How many times do we say things we don’t really mean, out of simplicity?
In conversation, when asked how we are doing, the automatic response is a simple “good, and you?”
In writing, the words we read on paper may not be as genuine as we’d like them to be. Two people can write the exact same sentence, but the sincerity of them can differ significantly. We share the same vocabulary, so how can we tell the difference between someone writing from the heart versus someone who has a shallow yet eloquent way with words?
Further, the experiences we go through often seem to be more common and even cliché than we’d like to realize, once we verbalize them to a friend. And as we continue sharing our dilemma with someone, we may even streamline our narrative in order for it to make more sense and be easier to neatly resolve without getting muddled by an array of other factors.

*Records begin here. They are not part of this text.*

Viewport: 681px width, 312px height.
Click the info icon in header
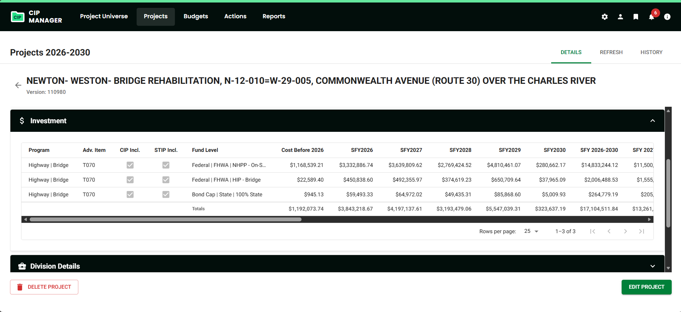point(667,17)
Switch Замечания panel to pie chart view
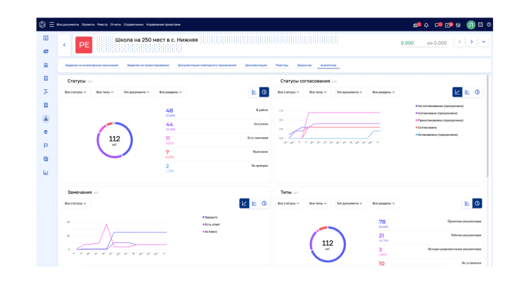The height and width of the screenshot is (298, 530). tap(264, 203)
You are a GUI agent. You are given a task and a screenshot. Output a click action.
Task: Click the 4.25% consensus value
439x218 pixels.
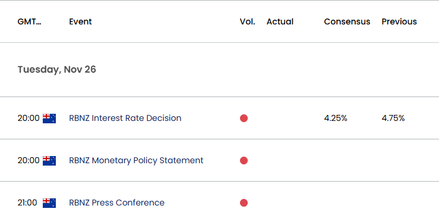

Sometimes it’s just easier to make it seem like we’re piecing together a 24 piece puzzle, rather than a 2500 piece one.
To the vast majority of people in our lives, we want to seem like we have it together. There’s a sense of alienation otherwise. Just think how uncomfortable it is if we ask a stranger “how are you?” out of politeness and they reply with “not good, and you?” Only our closest family members and best friends get a clear window into the complexity of our lives.
The wonderful thing about our God, though, is that he already knows us completely. Our loved ones get a window, but He owns the house.
His understanding of each and every individual surpasses our own self-awareness. He sees right through any empty, superficial words we may formulate even while in prayer. He certainly can tell the difference between a genuine testimony and one of fluff. And God surely knows the full story behind all our problems and praises before we even share them with Him.
Job 11:7 muses, “Can you fathom the mysteries of God? Can you probe the limits of the Almighty?”
We need not seek to be understood by God – that weight has been lifted. Rather, we seek to know Him as He reveals Himself to us.
The greatest challenge in life is to actively pursue a close relationship with the Lord. There are so many doubts, temptations, and struggles swirling around us that obstruct this paramount goal, and even seek to diminish its sense of importance. Prayer truly is everything – it’s the process of learning who God is and having conversations that grow more affectionate and intimate with time.
To neglect this realization is to neglect a gift we could never even have asked to deserve. In every relationship in this world there are inevitable misconceptions, misunderstandings, and misinterpretations between loved ones and strangers alike. But the relationship between God and ourselves, between Creator and created, will never disappoint.